One great example of this creativity is Soul Crusher, a dangerously smooth 13.73% ABV monster of a brew that got its name from literally crushing parts of the machinery used in the brewing process. His signature beer, though, is Hops of Wrath, an amber hued India Pale Ale with a name that invokes its hoppy flavor and serves as a tongue-in-cheek reference to Steinbeck’s Grapes of Wrath. It’s also the brewery’s flagship product, the only brew the company currently has on store shelves, though Tate and company are looking to change that. “We want to hit the East Bay, the Bay dustbowl6Area, South Bay, Peninsula – down to Bakersfield, to Sacramento. All the way to Southern California, for goodness sakes! But pieces at a time, so we do it right.”

This is where the brewery stands today: on the precipice of a major expansion, at maximum brewing capacity in a storage facility-style building so full of boxes, machinery and yet-to-be-filled bottles that even the doorway to the bathroom is obscured. What will they replace it with? Well, they don’t exactly know yet. At the moment, they’re still scouting locations, dreaming of tasting rooms, soaring ceilings and what Tate describes as a “beer garden” overflowing with winding, viney hops plants – a future he can’t quite clearly envision, but one that he can certainly taste.

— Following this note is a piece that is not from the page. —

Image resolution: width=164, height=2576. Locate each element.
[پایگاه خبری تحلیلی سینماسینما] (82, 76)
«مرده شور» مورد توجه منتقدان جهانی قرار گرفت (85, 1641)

Back at the brewery, Becraft, Oliver’s lushly-bearded second-in-command holds a goblet up to a ten barrel fermenter and pours himself a taste. Drinking on the job? “I’d call it ‘sensory evaluation,’” he answers smoothly as he raises the glass of newly-carbonated barleywine to his lips.

“We don’t have much in the way of analytical equipment, so the most advanced things around here are our tongues. I was just evaluating the finished product,” he adds with a grin. He’s either a genius beer maker or a genius at fabricating answers on the fly – maybe both. Luckily for beer lovers across the state of California, he’s in very good company at Dust Bowl.